The findings of this study reveal a notable variation in the frequency and duration of nutritional counselling received by participants living with HIV. While some individuals reported consistent sessions, others experienced infrequent or even one-off counselling. These results align with previous research, such as Tesfay et al. (2021), which also highlighted the challenge of limited counselling sessions and their short durations. Short-duration sessions were found to potentially hinder the effectiveness of nutritional counselling as they might not adequately address prevention information. The variation in the frequency of nutrition counselling points to potential gaps in service delivery. Ensuring that PLWHIV have regular access to tailored nutrition counselling is essential for maintaining their health and managing HIV-related conditions. To enhance the effectiveness of nutritional interventions, factors like session duration, frequency, setting clear goals, obtaining patient feedback, and achieving those goals are essential considerations, as emphasised by Vasilglou et al. (2019) and Wong et al. (2022).

The study reveals that individual counselling significantly impacts individuals living with HIV (PLWHIV). It raises awareness of nutritional status and dietary requirements, empowering them to make informed food choices and prevent health issues like vomiting, diarrhoea, and high blood pressure. Counselling also promotes weight gain, enhances immune function, and promotes overall well-being. It also provides practical knowledge on preparing recommended foods and managing medication side effects. Overall, dietary changes are an essential aspect of comprehensive care for individuals with HIV/AIDS, and their health outcomes and quality of life can be significantly improved (Derose et al., 2015).

CONCLUSION

This study reveals the multifaceted landscape of nutrition counselling for PLWHIV, highlighting the importance of both group and individual counselling. It also emphasises the need for consistent and personalised nutritional support to meet the unique requirements of PLWHIV. As nutrition counselling significantly impacts the health and well-being of PLWHIV, healthcare providers must strive to ensure accessible and tailored services. Healthcare facilities should aim to offer both group and individual nutrition counselling to PLWHIV, considering the diverse needs of PLWHIV. Additionally, efforts should be made to provide counselling more frequently, beyond just initial enrolment or specific health check-ups. Tailored nutrition counselling can enhance the overall health and quality of life for PLWHIV, contributing to better health outcomes and the effective management of HIV-related conditions.
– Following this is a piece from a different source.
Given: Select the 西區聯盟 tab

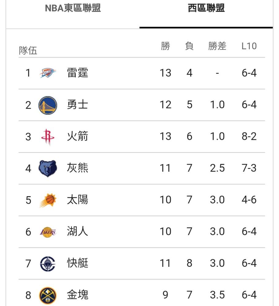Looking at the screenshot, I should click(206, 8).
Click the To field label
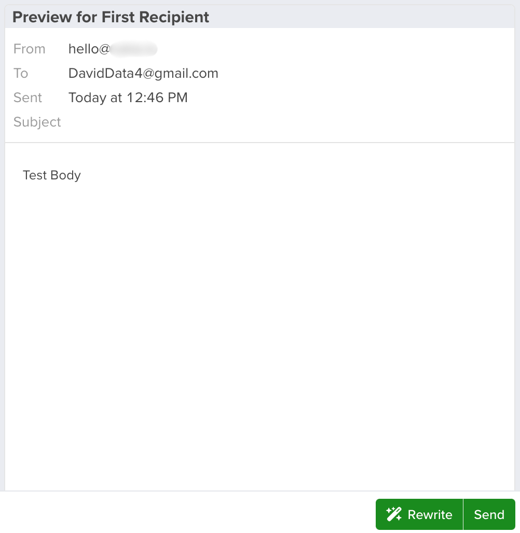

Further research is needed to explore the factors influencing the frequency of nutrition counselling and to identify strategies for addressing potential gaps in service delivery.

RECOMMENDATIONS

The study suggests several recommendations to improve nutritional counselling services for individuals living with HIV (PLWHIV).

  1. Healthcare providers should prioritize personalized nutrition counselling tailored to the specific requirements of PLWHIV, especially focusing on their Body Mass Index (BMI) and nutritional assessment.
  2. Healthcare facilities should offer a combination of group and individual nutrition counselling sessions, based on patient’s nutritional assessment, including BMI, for personalized guidance.
  3. Efforts should be made to ensure that PLWHIV have access to regular nutrition counselling, extending beyond the initial enrolment or specific health check-ups.
  4. Healthcare providers and nutritionists should establish clear nutritional goals with participants and provide regular feedback to enhance counselling effectiveness by promoting active engagement with dietary plans.
  5. Nutrition counselling should be integrated into a holistic care approach that considers the physical, emotional, and social well-being of PLWHIV, addressing their multifaceted needs effectively.
  6. Healthcare facilities should implement nutrition-focused educational initiatives to enhance participants’ understanding of dietary requirements, food preparation, and the importance of maintaining a healthy diet.

ACKNOWLEDGEMENTS

We gratefully acknowledge all the participants.